Colorado and Most Other States Face Plenty of Catching Up in Advanced Math

Not everyone can be super-smart at math, but a brand new Harvard study (PDF) by Paul Peterson, Eric Hanushek and Ludger Woessmann shows how virtually every state in the USA is not educating enough top-flight math performers. If you look at the 56 nations who take the Program for International Student Assessment (PISA), 30 do better than America in the share of students who rank advanced in math. Even our best state doesn’t crack the top 10 or 15. Can’t we be more competitive?

The neat part of the Harvard study is seeing how individual states stack up against the other PISA-tested nations. (The authors found a valid way to compare results on our NAEP test with PISA.) Top-ranking Massachusetts, where 11.6 percent of 8th-graders (and 12.4 percent of white 8th-graders) rate as advanced in math, comes in behind 16 entire nations. That includes not only Taiwan, Korea and Finland, but also our neighbors to the north: Canada! Even if you include only the advanced math rate among students with a college-educated parent, seven other nations still outperform Massachusetts.

What about Colorado, though?

No matter how you look at it — all students, white students or students of a college-educated parent — Colorado comes in just above the national average. If you look at all students, our performance most closely mirrors Lithuania. If you look at just white students, our closest peer is Poland. And even if you only take children of a college-educated parent in Colorado, we fall behind 18 nations — including Liechtenstein, Japan, Macao and Slovenia.

Another interesting tidbit. While there is a somewhat strong correlation between a state’s income level and the share of advanced math performers, a couple states broke the trend. South Carolina rates among the highest states, while California falls below the national average on all measures. Maybe it’s a coincidence, or maybe we should look more closely at what they’re doing.

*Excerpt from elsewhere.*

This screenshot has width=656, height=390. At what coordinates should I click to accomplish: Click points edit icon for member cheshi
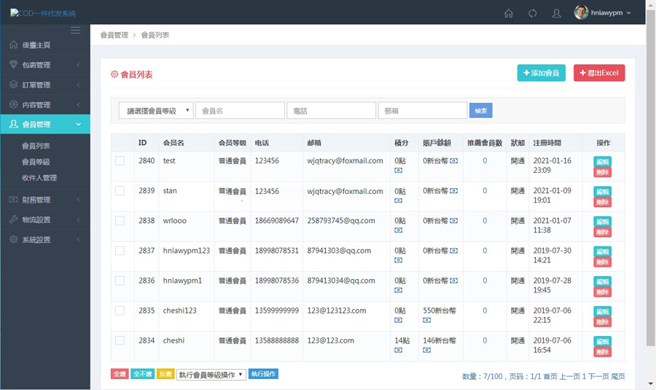pos(398,350)
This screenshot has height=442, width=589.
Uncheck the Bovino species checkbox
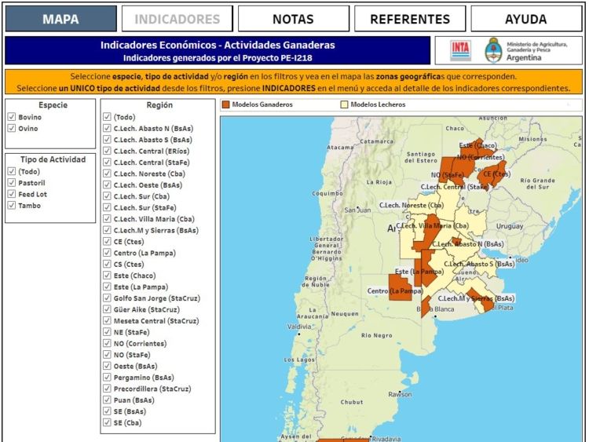(12, 118)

Following up on his report today at the Education Next blog, Paul Peterson makes an excellent case for expanding use of online delivery systems to bring more students closer to high-quality math instruction. On this point it seems there should be no debate. Since 1996 USA students have gained very slowly on the NAEP math test, but still leaving us well behind. (Though the Flypaper blog’s Mike Petrilli gives it another promising perspective.) Let’s remember our students are competing with students from other nations and give them the best shot possible at success.